For me, things around here have revolved pretty much around preparing for and recovering from travel. In getting ready for NYC I had a ton of pieces to finish up before we left. (Self-employed craftsmen don’t get vacation pay!) When I got back I had to dive right back into it. This was partially to recover from being out of the studio for a week and partially to prepare for our next trip over Christmas. Seeing as we will be in WA at my parent’s place for a week and a half I’ve really got to work my tail off. Concurrently everything is setting into deep freeze outside now. Light frosts are behind us and the ground is now ice (at least for the first 6 inches). I would know.... I’ve been trying to finish up those lingering outside projects before they get any further buried in snow.

A table all topsy-turvy

Water damaged marquetry surface

Julia has been rehearsing for and is now performing in the Bagaduce Choral Christmas performance. It always takes a lot of practice and energy but she loves it so much. This year the director really set the bar high for them. I haven’t seen the performance yet but can’t wait to see it tomorrow afternoon.

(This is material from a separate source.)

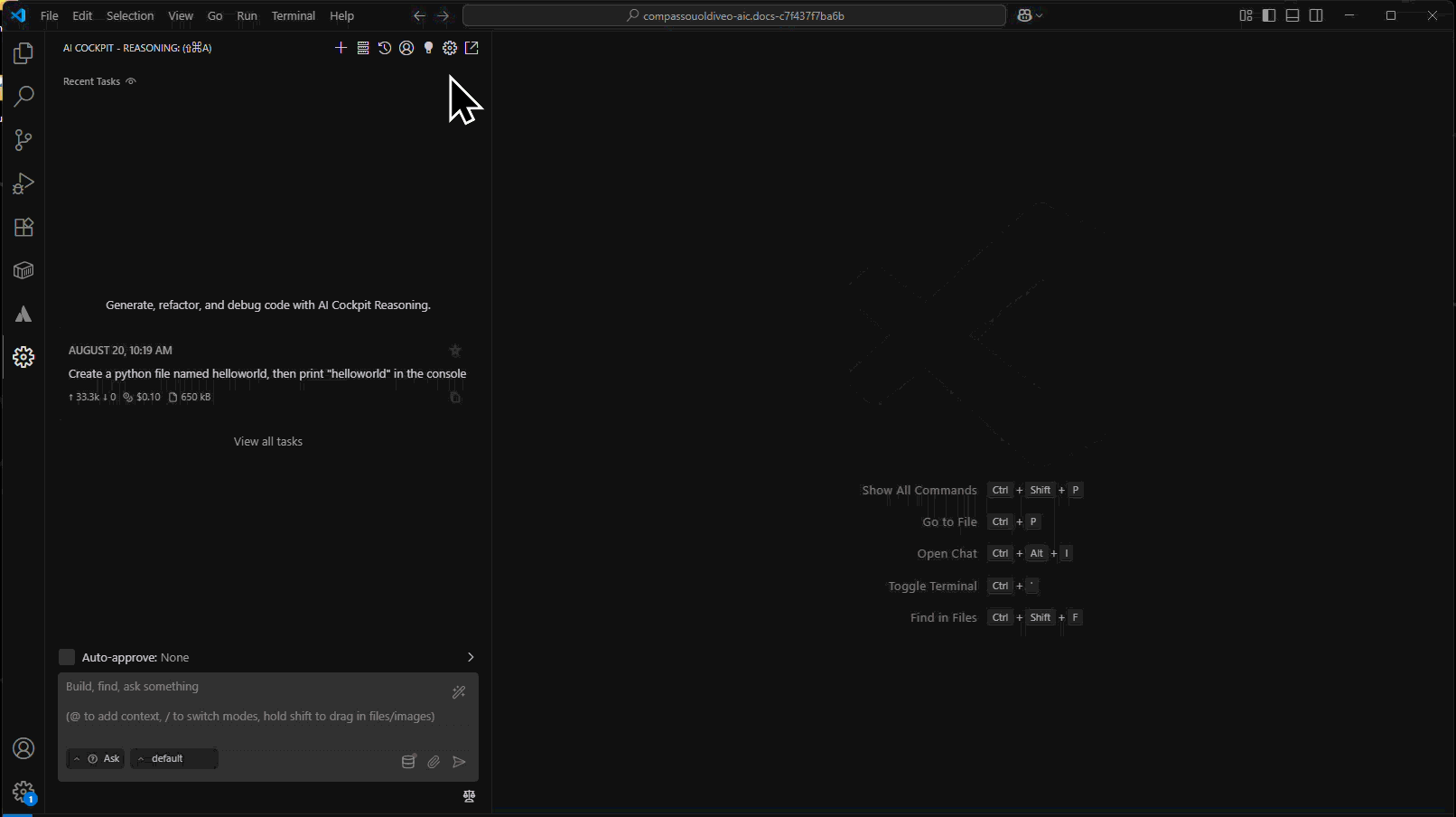Start a new task with plus icon
1456x817 pixels.
click(x=341, y=48)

The goats are fluff balls with these chilly days. This is their first winter and it appears to be a rude surprise to them. The chickens crossed their legs in protest a few months ago. We have 40 or 50 layers right now and are averaging about three eggs a day. Five would be exceptional. For the first time in years, we bought eggs from the store. It feels silly filling the feed bin in the chicken house only to go to the store and pay $3.oo for a dozen eggs. Molting. Hmmf.

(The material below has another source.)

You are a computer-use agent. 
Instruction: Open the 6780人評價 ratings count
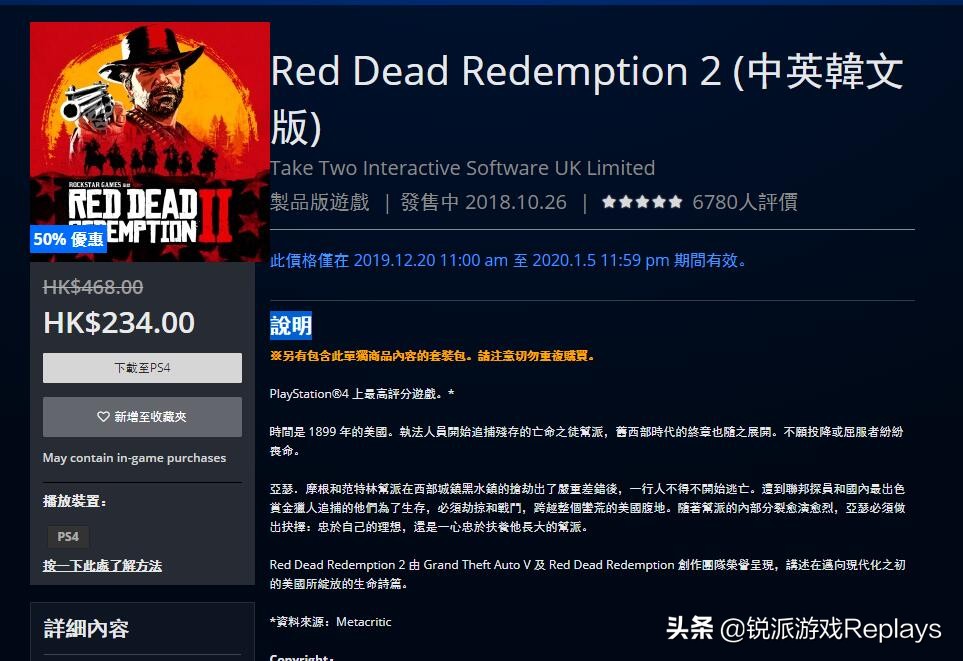coord(744,201)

Guess which one of these is the homegrown egg.

This is what happens when you wrestle a burdock plant

Kyle and I have done some more milling. We still have more to go. I’m making plans to convert my woodshed into a temporary workshop for cutting the joinery for the frame over the winter. I really really want to be ready to raise as soon as the ground thaws in spring. We’ll see.


  1. Are you sure the chickens get enough light?
    If they don't get 12 hours of light every day, the will more or less stop laying eggs.
    When we still had chickens, I installed a fluorescent light fixture, and a cheap timer. That helped things a bit.

  2. Yep. We have a timer set so that they get around 14 or 15 hours of light. It's worked before. Thanks for your help, Jonas. i really appreciate it.

    I think it might be molting.

  3. Hmm. I don't know what to do about that. I know there is a huge difference between the various races of chickens as well concerning how actively they are laying.
    We had some traditional Danish land breed chickens, and they weren't that great actually.
    At the large commercial farms I think they change the entire stock at least once every year. So if the chicken are too old they also stop laying eggs. But I never liked that idea. We kept the chickens for eggs and for some meat, and if they weren't 100% effective - Well then they at least looked nice and ate the potato peelings.
    Good luck with getting them to lay some more eggs :-)
    Merry Christmas

  4. I like the part about the milling, though it was very brief. Perhaps more info on the saw and your experiences and thoughts about it, or point me to one of your blogs where this has been discussed. Overall it looks like you have a nice thing going.